Iron: Crucial for haemoglobin synthesis; deficiency leads to iron deficiency anaemia.
Folate and Vitamin B12: Necessary for DNA synthesis in rapidly dividing cells; deficiencies cause megaloblastic anaemia.
Vitamin B6: Plays an integral role in haemoglobin production; deficiency can lead to sideroblastic anaemia.
Red blood cells function primarily in gas exchange:
Oxygen Transport: Haemoglobin has the capacity to bind up to four oxygen molecules, with binding dynamics influenced by the partial pressure of oxygen, which is highest in the lungs and lower in peripheral tissues.
The red blood cell membrane is intricately structured:
Composition: Comprised of three layers, including an external carbohydrate layer, lipid bilayer, and an internal protein network. This architecture helps maintain the flexibility and integrity of blood cells.
Key Components: Includes glycoproteins and glycolipids that contain blood group antigens, as well as membrane proteins that facilitate transport and signalling.
Cytoskeletal Elements: Maintains the biconcave shape of red blood cells, primarily made of spectrin and ankyrin, which allow for deformation and resilience when navigating through microvasculature.
Leukocytes are essential for the immune system and are categorised into several types:
Types: Neutrophils, eosinophils, basophils, monocytes, and lymphocytes.
Function: They play a critical role in combating infections and contribute to the regulation of immune responses. Variations in white cell counts can indicate health conditions ranging from infections to blood cancers.
Neutrophils are the most abundant type of white blood cells:
Characteristics: They typically have a polylobulated nucleus with 3-5 lobes and constitute approximately 40-70% of total WBCs.
Functions: Involved in phagocytosis of pathogens, release of cytokines that mediate inflammatory responses, and formation of neutrophil extracellular traps (NETs) that immobilise pathogens.

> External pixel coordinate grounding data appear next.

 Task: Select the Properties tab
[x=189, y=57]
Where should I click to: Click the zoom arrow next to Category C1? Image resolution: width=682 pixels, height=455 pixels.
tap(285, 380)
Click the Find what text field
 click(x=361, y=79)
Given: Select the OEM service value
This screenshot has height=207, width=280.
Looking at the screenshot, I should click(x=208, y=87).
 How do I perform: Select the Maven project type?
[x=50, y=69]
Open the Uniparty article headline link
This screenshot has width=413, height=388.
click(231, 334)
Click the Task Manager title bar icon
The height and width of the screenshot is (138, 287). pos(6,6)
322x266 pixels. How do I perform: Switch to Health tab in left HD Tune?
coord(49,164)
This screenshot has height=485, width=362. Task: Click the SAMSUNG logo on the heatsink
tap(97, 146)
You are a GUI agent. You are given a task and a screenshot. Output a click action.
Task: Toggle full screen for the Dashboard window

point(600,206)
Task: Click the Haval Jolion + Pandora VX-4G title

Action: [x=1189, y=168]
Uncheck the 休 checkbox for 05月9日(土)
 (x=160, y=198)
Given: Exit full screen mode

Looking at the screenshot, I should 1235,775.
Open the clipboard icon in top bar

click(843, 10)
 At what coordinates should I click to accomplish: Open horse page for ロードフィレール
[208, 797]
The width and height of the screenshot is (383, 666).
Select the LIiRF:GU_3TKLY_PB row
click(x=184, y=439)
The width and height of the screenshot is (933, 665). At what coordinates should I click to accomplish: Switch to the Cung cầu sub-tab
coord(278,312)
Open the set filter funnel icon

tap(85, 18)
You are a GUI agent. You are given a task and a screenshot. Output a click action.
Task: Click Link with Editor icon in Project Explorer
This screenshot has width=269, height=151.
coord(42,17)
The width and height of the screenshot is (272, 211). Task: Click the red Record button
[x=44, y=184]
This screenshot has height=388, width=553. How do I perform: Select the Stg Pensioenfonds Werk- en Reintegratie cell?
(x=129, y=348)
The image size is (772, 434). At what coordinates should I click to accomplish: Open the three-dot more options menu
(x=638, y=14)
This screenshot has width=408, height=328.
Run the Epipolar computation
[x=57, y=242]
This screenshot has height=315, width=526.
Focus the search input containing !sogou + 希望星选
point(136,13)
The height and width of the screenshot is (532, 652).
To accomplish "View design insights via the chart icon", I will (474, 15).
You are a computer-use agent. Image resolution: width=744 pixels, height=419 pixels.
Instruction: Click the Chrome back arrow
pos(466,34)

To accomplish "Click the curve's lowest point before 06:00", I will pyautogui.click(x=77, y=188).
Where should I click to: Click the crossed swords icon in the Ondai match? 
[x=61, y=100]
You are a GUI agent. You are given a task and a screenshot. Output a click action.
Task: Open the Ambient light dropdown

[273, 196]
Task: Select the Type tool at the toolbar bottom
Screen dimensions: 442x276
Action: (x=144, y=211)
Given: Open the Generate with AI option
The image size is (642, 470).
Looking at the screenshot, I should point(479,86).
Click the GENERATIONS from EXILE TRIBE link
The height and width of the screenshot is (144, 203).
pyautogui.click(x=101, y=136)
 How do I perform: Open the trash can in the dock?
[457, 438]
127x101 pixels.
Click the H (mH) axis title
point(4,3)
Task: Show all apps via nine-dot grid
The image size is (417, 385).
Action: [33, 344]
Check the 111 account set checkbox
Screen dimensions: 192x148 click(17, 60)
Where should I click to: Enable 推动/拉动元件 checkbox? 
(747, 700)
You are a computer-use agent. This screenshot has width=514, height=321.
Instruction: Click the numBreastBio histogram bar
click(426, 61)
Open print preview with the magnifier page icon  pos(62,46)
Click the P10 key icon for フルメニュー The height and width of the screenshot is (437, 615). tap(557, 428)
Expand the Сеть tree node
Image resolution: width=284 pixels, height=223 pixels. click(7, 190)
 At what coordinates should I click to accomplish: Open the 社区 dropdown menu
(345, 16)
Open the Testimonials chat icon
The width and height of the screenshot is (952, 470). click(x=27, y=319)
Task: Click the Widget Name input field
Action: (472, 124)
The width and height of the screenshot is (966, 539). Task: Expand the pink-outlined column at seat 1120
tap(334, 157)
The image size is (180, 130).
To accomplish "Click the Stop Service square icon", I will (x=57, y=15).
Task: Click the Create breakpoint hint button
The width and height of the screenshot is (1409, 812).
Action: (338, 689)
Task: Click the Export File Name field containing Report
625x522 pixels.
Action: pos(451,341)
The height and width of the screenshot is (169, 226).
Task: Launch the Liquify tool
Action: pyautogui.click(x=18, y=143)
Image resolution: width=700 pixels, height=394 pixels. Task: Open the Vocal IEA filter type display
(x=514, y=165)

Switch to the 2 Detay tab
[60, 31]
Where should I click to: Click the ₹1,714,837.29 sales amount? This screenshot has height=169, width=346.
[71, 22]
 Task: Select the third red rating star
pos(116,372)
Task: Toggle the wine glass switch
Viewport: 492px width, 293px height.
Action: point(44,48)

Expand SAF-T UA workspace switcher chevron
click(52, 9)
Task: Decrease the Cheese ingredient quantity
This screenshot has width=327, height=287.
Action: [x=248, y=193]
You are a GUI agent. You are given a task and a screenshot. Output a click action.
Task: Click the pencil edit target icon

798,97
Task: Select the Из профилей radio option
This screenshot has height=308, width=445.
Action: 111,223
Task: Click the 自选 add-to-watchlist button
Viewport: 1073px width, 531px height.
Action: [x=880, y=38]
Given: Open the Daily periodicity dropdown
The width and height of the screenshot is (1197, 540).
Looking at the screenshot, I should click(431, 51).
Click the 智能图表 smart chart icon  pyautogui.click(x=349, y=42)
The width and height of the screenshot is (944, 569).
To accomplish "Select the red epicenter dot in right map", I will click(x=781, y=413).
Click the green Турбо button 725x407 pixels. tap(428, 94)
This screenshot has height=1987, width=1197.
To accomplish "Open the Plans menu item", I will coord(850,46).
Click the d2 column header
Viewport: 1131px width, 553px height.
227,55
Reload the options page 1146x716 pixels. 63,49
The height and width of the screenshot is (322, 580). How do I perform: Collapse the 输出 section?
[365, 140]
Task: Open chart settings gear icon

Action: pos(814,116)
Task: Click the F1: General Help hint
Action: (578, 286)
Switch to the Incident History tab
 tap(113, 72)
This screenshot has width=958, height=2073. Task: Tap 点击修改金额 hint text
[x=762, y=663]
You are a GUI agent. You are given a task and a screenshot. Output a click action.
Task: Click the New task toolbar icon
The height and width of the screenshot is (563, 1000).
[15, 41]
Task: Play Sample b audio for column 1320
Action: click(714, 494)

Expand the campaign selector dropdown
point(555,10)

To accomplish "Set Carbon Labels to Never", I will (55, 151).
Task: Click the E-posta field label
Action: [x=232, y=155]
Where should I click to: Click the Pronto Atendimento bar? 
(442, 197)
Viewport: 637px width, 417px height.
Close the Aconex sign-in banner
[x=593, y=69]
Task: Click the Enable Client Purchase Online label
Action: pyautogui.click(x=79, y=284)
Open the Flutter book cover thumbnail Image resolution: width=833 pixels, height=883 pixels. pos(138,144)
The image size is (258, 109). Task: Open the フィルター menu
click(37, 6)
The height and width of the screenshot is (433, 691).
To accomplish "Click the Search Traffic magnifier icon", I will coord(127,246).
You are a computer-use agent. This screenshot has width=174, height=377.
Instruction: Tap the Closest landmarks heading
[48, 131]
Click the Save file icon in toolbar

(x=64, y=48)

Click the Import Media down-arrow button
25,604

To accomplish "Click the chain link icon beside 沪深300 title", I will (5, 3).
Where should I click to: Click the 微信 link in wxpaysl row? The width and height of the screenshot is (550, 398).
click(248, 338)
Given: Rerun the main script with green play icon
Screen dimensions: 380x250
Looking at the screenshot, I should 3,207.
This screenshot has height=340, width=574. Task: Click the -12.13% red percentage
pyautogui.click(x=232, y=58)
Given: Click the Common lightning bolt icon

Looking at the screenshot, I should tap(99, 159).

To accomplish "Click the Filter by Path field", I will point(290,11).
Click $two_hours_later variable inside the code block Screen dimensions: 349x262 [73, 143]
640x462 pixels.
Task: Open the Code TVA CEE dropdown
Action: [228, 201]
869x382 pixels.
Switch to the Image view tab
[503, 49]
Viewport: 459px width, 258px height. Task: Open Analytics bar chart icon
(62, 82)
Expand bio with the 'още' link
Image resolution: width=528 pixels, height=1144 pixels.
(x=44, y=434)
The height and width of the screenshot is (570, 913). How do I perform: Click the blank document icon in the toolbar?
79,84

These cells are involved in allergic responses and fighting parasitic infections:
Eosinophils: Characterised by 2-3 lobes and primarily respond to parasitic infections and allergens.
Basophils: Containing granules filled with histamine, they play a role in allergic reactions and asthma responses.
Monocytes are a type of white blood cell with distinct features:
Characteristics: Possess an irregular nucleus and are larger than other WBC types (15-22 µm in diameter).
Function: Act as phagocytic cells and serve as antigen-presenting cells, activating lymphocyte responses.
Platelets play a crucial role in haemostasis:
Origin: Derived from megakaryocytes in the bone marrow, they are vital for blood clotting mechanisms.
Conditions: Variations in platelet counts can result in conditions like thrombocytopenia (low platelet count, leading to increased bleeding risk) or thrombocytosis (high platelet count, associated with trauma or bone marrow disorders).
Functions: Platelets contribute to clot formation by adhering to site injuries and aggregating into a plug, releasing signalling molecules that promote further clotting and wound healing.